Scientist don't assume, they do NOT do such thing. Scientist follow the scientific method then come up with a conclusion, but they do no such thing as 'assume'.

Scientific method is a body of techniques for investigating phenomena and acquiring new knowledge, as well as for correcting and integrating previous knowledge. It is based on gathering observable, empirical and measurable evidence subject to specific principles of reasoning,[1] the collection of data through observation and experimentation, and the formulation and testing of hypotheses.[2]

Although procedures vary from one field of inquiry to another, identifiable features distinguish scientific inquiry from other methodologies of knowledge. Scientific researchers propose hypotheses as explanations of phenomena, and design experimental studies that test these hypotheses for accuracy. These steps must be repeatable in order to predict dependably any future results. Theories that encompass wider domains of inquiry may bind many hypotheses together in a coherent structure. This in turn may assist in the formation of new hypotheses, as well as in placing groups of hypotheses into a broader context of understanding.

There is a popular misconception, sometimes even taught in science classes, that a scientific idea progresses from being a hypothesis, to being a theory, to being a law, based on how much evidence has been established. This is not the case. Although scientists in different fields may use the three terms somewhat differently (especially the term "hypothesis"), the terms represent different types of scientific understanding which are not subject to the alleged progression.

Among other facets shared by the various fields of inquiry is the conviction that the process must be objective to reduce a biased interpretation of the results.

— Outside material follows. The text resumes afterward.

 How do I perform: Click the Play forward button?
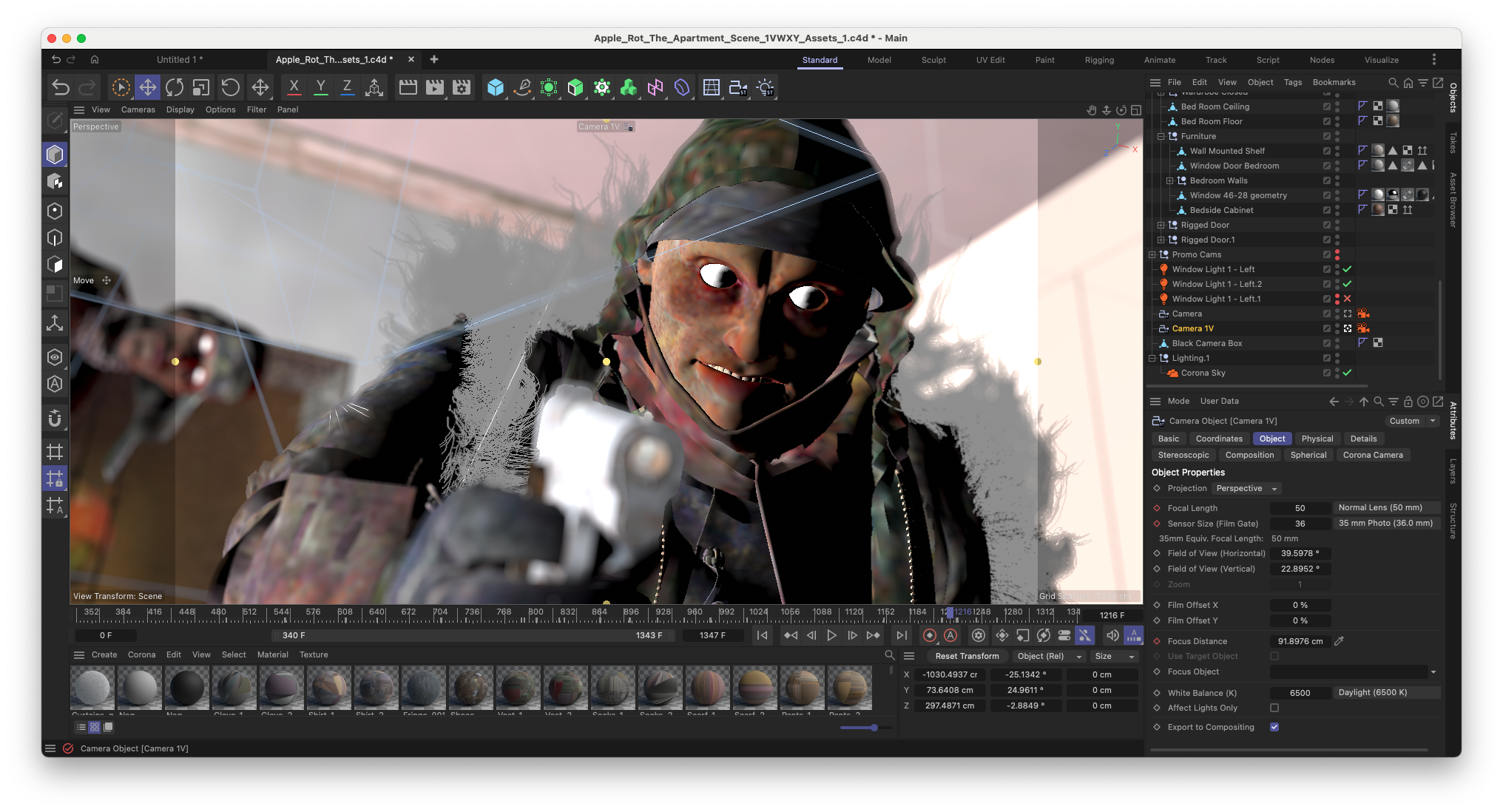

Another basic expectation is to document, archive and share all data and methodology so it is available for careful scrutiny by other scientists, thereby allowing other researchers the opportunity to verify results by attempting to reproduce them. This practice, called "full disclosure", also allows statistical measures of the reliability of these data to be established.

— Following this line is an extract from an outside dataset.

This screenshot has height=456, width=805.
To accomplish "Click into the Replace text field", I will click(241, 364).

[edit] Elements of scientific method

There are multiple ways of outlining the basic method shared by all of the fields of scientific inquiry. The following examples are typical classifications of the most important components of the method on which there is very wide agreement in the scientific community and among philosophers of science, each of which are subject only to marginal disagreements about a few very specific aspects.

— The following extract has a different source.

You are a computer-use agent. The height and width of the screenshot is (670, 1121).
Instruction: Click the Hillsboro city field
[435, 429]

The accepted definition of the scientific method involves most of the following basic facets:

Observation. A constant feature of scientific inquiry, observation includes both unconditioned observations (prior to any theory) as well as the observation of the experiment and its results.

Description. Information derived from experiments must be reliable, i.e., replicable (repeatable), as well as valid (relevant to the inquiry).

Prediction. Information must be valid for observations past, present, and future of given phenomena, i.e., purported "one shot" phenomena do not give rise to the capability to predict, nor to the ability to repeat an experiment.

Control. Actively and fairly sampling the range of possible occurrences, whenever possible and proper, as opposed to the passive acceptance of opportunistic data, is the best way to control or counterbalance the risk of empirical bias.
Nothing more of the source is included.